A Marcopolo anunciou dividendos de R$ 0,13 por ação e um novo programa de recompra de papéis, movimento que levou as ações preferenciais (POMO4) a uma das maiores altas do Ibovespa nesta quinta-feira (20). Para o JP Morgan, a distribuição reforça a possibilidade de pagamentos maiores no futuro, apoiada pelo baixo endividamento e pela geração de caixa da fabricante de ônibus.

Dividendo de R$ 0,13 tem data de corte definida

Terão direito ao dividendo os acionistas que estiverem posicionados na Marcopolo ao fim do pregão de 25 de agosto de 2026. A partir de 26 de agosto, as ações serão negociadas “ex-dividendos”, ou seja, sem direito a esse pagamento. O valor e a data de recebimento do provento não devem ser confundidos com a oscilação diária da cotação no mercado.

Além do dividendo, a companhia autorizou a recompra de até 49 milhões de ações preferenciais. As aquisições poderão ser feitas a preços de mercado durante até 18 meses, entre 20 de agosto de 2026 e 18 de fevereiro de 2028.

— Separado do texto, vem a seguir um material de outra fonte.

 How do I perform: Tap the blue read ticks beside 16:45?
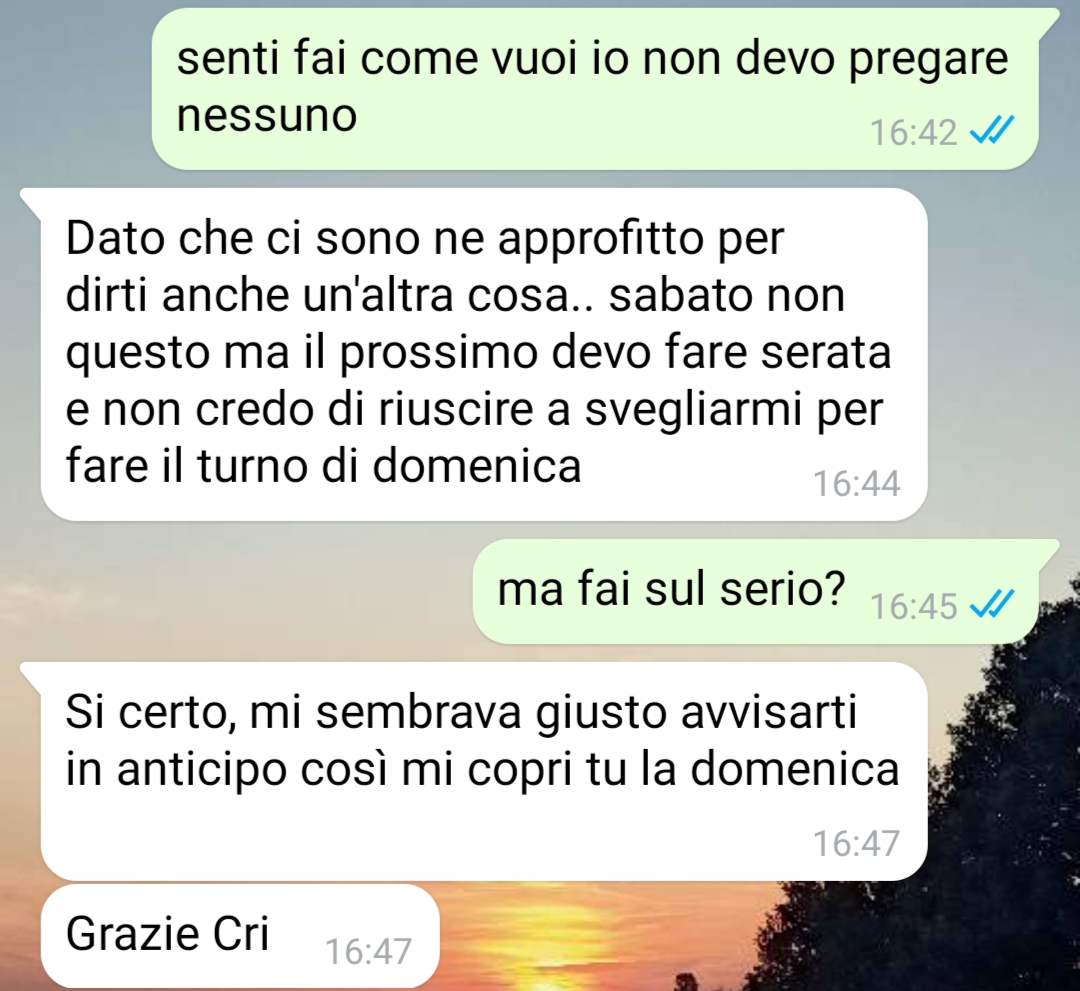(992, 605)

Como funcionará a recompra de ações

As ações adquiridas poderão ser usadas para atender a planos de remuneração baseados em ações, permanecer em tesouraria, ser canceladas ou eventualmente vendidas novamente. A recompra reduz a quantidade de papéis em circulação quando as ações são canceladas, o que pode elevar a participação proporcional dos acionistas remanescentes nos resultados da empresa.

O programa também sinaliza que a Marcopolo considera suas ações atrativas aos preços atuais. Por volta das 11h25, POMO4 subia 5,50%, a R$ 4,41. A alta, porém, representa a reação do mercado ao anúncio e não garante que o papel manterá esse desempenho nos próximos pregões.

JP Morgan calcula retorno potencial de 7,2%

O JP Morgan estima que dividendos e recompra, em conjunto, representam cerca de R$ 366 milhões em retorno de capital aos acionistas, com rendimento potencial de 7,2%. O banco também calcula que as distribuições acumuladas em 2026 chegam a R$ 472 milhões.

Esse total equivale a um payout — parcela do lucro destinada aos acionistas — de aproximadamente 41%, considerando uma projeção de lucro líquido de R$ 1,15 bilhão para 2026. O percentual já se aproxima dos níveis de cerca de 50% registrados em 2024 e 2025, sem considerar dividendos extraordinários anteriores à tributação.

Baixa dívida sustenta expectativa de pagamentos maiores

Na avaliação do banco, a Marcopolo apresenta alavancagem baixa, medida pelo nível de dívida em relação à geração operacional de caixa. Excluindo a dívida bancária, a relação entre dívida líquida e Ebitda é de 0,3 vez. Em termos práticos, isso indica uma estrutura financeira mais confortável para manter investimentos e, ao mesmo tempo, distribuir recursos.

O JP Morgan espera que a empresa continue anunciando dividendos trimestrais e mantém recomendação equivalente à compra para POMO4. A leitura é que a melhora estrutural das margens e a menor dívida ainda não estariam totalmente refletidas na cotação, que está no menor nível desde o fim de 2023.

BTG vê alívio aos acionistas, mas mantém cautela

O BTG Pactual também considerou positiva a distribuição de capital, especialmente a recompra. Para o banco, a ação é negociada a cerca de quatro vezes o lucro projetado para 2027, uma avaliação considerada baixa, além de a companhia manter uma posição de caixa confortável.

Apesar disso, o BTG manteve recomendação neutra. A instituição destacou que a Marcopolo ainda enfrenta desafios de crescimento e volumes, após um segundo trimestre fraco e em um ambiente macroeconômico adverso.

O que acompanhar nos próximos meses

Para quem investe, os próximos pontos de atenção são a execução da recompra, a confirmação de novos dividendos e a evolução dos volumes e das margens. O retorno de capital pode apoiar a cotação, mas a capacidade de sustentar pagamentos maiores continuará ligada ao lucro e ao caixa gerados pela operação.

O investidor também deve considerar que, após a data “ex-dividendos”, o preço da ação costuma ajustar-se pelo valor do provento, enquanto a recompra depende de aquisições efetivamente realizadas pela companhia. Esses fatores se somam, mas não eliminam os riscos ligados ao desempenho do negócio e ao cenário econômico.